Смерть

Наугад Сяо Линь
Боль сначала была вся в одной точке - так что можно было сосредоточиться на каком-нибудь неповреждённом участке тела, и, с удивлением, обнаружить что там-то никакой боли нет, и вообще нигде нет,кроме этой злополучной точки, да и успокоиться на этом. Хотя не совсем так - такой метод помогал но ненадолго - вскоре оказывалось что на периферии внимания боль всё-таки есть, и возникал непреодолимый соблазн обратить на неё внимание. Если же искушение всё-таки удавалось побороть - то появлялась естественная потребность проверить: а на месте ли там у нас боль, не пропала ли она чудесным образом? Это уже было сильнее разума, это уже было действительно непреодолимо: и, конечно, боль представала во всём своём звенящем и сводящем с ума великолепии.
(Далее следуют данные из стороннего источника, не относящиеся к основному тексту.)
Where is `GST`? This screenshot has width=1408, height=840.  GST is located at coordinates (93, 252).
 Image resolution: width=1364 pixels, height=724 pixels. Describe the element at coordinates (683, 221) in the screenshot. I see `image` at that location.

Так он игрался со своим вниманием несколько секунд времени объективного, и во много раз больше времени субъективного. Возможно причиной этих махинаций служило подсознательное желание обмануть самого себя - спасение чудилось в том, что бы делать вид что он не понимает к чему всё идёт - и, возможно это действительно могло бы помочь, вот только он понимал, и, вероятно, был недостаточно хорошим лжецом, или недостаточно простодушным лохом, что бы обмануть себя.
 И стала боль - боль внезапно, как будто выскочила из клетки, в которую была заперта, как будто она осознала что у неё есть какие-то права в этом мире, и её понесло - молодую, звенящую боль по новым её владениям. Это было что-то вроде большого взрыва, с которого началась новая страшная вселенная, сплошь состоящая из всех известных видов боли. В глазах потемнело, в ушах запищало, из горла вырвался дикий рёв, полный отчаяния, или, возможно, слабый гортанный звук, звучащий отвлечённо и как-то механически - из-за звона в ушах невозможно было понять, а из-за боли не возникало никакой возможности и никакого желания сосредотачиваться на этом. В глазах показалась боль, в ушах завыла боль, и изо рта посыпались царапающие горло колючие кусочки боли - боль была всюду, боль была всегда, боль была всё.
Хотелось то ли замереть неподвижно, то ли дёргаться, а что он на самом деле делал он не понимал - кроме того что он испытывал эту боль, хотя возникало уже сомнение относительно того кто во вселенной стоит выше, может это его испытывает боль, и это он должен пройти у боли а не наоборот.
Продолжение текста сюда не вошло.